Yankelovich’s Implications
Lead or be led. Our research clearly points to the fact that attitudinal shifts alone will not produce sufficient shifts in health outcomes, nor will a focus on mental, emotional, spiritual and/or social well-being lead to positive physical health outcomes in the absence of truly healthy lifestyles. These facts are certainly not lost on policy makers in the public and private sectors who are trying to make doing the “right thing” the default for consumers. Changes in legislation, taxation, rewards and adverse consequences are all manifesting themselves in the marketplace in an attempt to drive consumer behavior change. What kind of catalysts for change can your brand offer to motivate consumers to make better health choices?Be part of the solution. With the push to improve healthcare outcomes in America, will your brand be viewed as part of the solution or part of the problem? How can your brand help individuals develop a campaign for their own personal health reform? For example: Think beyond recommending food diaries and exercise logs—give consumers the tools they need create customizable, even interactive, worksheets and “diary” pages; create benchmarks linked to specific goals that are accompanied by rewards and recognition (maybe even penalties); or bring consumers together based on their healthcare mindset rather than the actual state of their health. Whatever your path, marketers who engage consumers in their personal health journey also become a partner in sustainable change.

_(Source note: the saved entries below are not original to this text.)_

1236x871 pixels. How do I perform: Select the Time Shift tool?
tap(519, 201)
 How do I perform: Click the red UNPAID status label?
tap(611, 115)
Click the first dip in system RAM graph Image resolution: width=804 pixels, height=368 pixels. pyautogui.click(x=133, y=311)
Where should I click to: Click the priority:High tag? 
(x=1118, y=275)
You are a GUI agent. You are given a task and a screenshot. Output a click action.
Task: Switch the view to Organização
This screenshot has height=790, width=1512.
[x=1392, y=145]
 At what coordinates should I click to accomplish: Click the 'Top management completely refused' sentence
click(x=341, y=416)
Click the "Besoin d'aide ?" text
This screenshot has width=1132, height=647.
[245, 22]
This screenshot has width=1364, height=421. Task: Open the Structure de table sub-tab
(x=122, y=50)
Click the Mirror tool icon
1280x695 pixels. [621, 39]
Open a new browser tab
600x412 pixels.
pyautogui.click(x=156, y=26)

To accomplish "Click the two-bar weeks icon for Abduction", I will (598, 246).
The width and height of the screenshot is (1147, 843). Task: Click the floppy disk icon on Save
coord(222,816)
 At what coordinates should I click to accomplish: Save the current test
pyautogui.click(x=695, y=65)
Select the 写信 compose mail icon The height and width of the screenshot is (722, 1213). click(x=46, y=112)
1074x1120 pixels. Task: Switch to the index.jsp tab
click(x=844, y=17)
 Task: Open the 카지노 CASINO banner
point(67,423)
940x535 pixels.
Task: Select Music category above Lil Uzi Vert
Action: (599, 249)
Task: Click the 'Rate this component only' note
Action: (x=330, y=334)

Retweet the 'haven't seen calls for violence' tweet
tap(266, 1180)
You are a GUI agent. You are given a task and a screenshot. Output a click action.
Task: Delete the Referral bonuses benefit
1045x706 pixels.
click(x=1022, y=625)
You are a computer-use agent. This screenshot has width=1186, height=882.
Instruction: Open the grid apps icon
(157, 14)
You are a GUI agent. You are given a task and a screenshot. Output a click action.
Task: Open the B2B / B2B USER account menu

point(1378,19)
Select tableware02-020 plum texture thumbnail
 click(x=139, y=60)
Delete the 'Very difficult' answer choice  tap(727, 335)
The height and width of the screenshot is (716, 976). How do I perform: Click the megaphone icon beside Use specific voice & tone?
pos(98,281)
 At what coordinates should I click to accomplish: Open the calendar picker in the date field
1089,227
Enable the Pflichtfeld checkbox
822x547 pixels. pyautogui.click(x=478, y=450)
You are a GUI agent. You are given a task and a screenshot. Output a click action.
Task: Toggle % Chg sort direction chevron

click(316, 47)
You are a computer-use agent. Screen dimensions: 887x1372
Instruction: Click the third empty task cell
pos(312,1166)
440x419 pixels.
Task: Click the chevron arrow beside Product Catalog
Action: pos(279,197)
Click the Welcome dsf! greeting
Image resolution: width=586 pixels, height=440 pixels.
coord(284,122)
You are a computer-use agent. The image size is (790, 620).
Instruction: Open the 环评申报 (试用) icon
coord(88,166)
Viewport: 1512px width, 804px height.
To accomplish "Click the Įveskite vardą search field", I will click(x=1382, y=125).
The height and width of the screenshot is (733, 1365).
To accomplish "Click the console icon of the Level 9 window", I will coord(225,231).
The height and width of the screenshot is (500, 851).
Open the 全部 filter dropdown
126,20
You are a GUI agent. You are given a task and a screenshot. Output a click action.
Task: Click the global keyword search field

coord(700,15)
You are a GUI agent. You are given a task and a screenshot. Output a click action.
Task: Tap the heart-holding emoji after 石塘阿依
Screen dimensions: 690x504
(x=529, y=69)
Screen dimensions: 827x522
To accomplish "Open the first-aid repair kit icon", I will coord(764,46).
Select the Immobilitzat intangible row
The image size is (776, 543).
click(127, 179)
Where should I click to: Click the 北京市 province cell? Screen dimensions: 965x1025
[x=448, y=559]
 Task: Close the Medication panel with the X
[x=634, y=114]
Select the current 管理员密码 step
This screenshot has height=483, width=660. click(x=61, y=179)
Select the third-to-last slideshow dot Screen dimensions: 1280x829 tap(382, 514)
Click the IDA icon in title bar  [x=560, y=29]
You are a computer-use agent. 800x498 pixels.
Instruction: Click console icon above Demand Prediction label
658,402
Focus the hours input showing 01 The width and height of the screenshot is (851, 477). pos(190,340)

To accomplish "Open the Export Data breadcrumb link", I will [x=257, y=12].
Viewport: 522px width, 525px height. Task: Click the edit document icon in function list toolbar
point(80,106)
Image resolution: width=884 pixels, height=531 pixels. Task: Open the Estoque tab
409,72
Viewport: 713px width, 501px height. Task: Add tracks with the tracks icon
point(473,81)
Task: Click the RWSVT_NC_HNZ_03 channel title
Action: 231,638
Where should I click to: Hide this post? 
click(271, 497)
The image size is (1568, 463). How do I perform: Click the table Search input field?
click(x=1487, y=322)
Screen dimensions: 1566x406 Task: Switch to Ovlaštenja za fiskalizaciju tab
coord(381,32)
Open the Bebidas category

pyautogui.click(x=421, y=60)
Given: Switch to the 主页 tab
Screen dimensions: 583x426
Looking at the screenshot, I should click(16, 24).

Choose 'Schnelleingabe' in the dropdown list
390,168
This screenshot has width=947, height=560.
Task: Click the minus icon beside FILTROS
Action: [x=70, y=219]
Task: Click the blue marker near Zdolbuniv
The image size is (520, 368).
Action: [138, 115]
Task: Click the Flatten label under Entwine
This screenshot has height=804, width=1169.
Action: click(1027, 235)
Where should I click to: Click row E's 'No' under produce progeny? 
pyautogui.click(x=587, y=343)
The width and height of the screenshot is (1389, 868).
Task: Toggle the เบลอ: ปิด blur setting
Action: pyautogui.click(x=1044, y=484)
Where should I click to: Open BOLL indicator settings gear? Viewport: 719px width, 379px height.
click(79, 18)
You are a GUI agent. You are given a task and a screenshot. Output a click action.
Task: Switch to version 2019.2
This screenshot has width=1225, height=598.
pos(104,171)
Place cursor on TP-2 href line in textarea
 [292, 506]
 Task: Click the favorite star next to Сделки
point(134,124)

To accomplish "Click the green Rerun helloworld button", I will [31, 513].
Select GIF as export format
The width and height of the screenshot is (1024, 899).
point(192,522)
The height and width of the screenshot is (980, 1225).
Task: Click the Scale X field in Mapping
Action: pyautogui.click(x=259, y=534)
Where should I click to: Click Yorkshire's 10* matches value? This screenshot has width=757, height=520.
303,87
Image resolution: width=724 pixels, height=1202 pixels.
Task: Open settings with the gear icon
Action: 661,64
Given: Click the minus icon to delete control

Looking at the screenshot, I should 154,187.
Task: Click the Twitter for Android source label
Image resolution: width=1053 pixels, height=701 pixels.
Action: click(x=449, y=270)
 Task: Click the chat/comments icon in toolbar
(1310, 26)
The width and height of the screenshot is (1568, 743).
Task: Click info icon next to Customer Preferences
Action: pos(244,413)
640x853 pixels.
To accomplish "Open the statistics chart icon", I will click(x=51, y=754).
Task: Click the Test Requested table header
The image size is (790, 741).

Collaborate! Moving past the remaining barriers to personal accountability will require multi-stakeholder collaboration. Whether you are an employer, marketer or healthcare provider, deliver consistent messages—in concert with any partners you might be working with (think health insurance companies along with employers)—across a variety of media. Provide products that are equal to the message. Create social interaction through virtual communities to help translate accurate information into meaningful action.